I mentioned in my last post that I would be winding down how much I publish on my blog for the next 4 months, which is due to my focus on Uni work. However, I have decided instead to do my ‘Games of the Decade’ countdown over the next months. Every one or two weeks I will write a short post about one of the games on my list, counting down to the one I think is the greatest game of the decade. By focusing on short posts, I will be able to continue writing regular content on the blog for you to read and not have month-long gaps. I cannot wait for you to see which games I consider to be the best of the 2010s. Let’s get started.
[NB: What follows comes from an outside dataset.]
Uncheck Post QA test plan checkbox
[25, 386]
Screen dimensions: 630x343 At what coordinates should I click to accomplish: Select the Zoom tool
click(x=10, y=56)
The opening to Ori and the Blind Forest is one I will not forget. The uplifting music and sweet, beginning scenes take a deeply saddening turn, I had instant callbacks to the Pixar film Up. It soon becomes your goal to restore the dying forest to its original state, by recovering the light of the different elements that support it. The story will have you traversing sinister forests, dangerous volcanoes, glistening lakes and treacherous passes. It has such beautiful storytelling, that culminates in a very satisfying and emotional conclusion.
The gameplay is fast-paced and requires much precision and skill. It has quite a steep difficulty curve, which can lead to a lot of frustration in certain parts. However, the game never feels unfair. As long as you learn and become confident in the game’s mechanics and Ori’s abilities, you will be able to push through the tough segments. The game is incredibly satisfying to play, owing to the responsive and engaging controls.
Both the music and visuals really stick out from the crowd and elevate the game to new heights. The audio design and soundtrack play a huge role in the narrative make-up. It’s perfectly crafted to enhance the atmosphere in each scene and area. Right from the beginning moments mentioned earlier, to exploring the world and key moments in the game, the music is there to enrich the overall experience and make it memorable. The gorgeous graphical style really is striking. The colours are vibrant and make you fell as if you’ve fallen into a painting. It is a testament to the idea that you don’t always need realistic graphics to make your game look great and stand out.
Ori and the Blind Forest is a game that will stick with me for years to come and I cannot wait for the sequel, Ori and the Will of the Wisps, in March.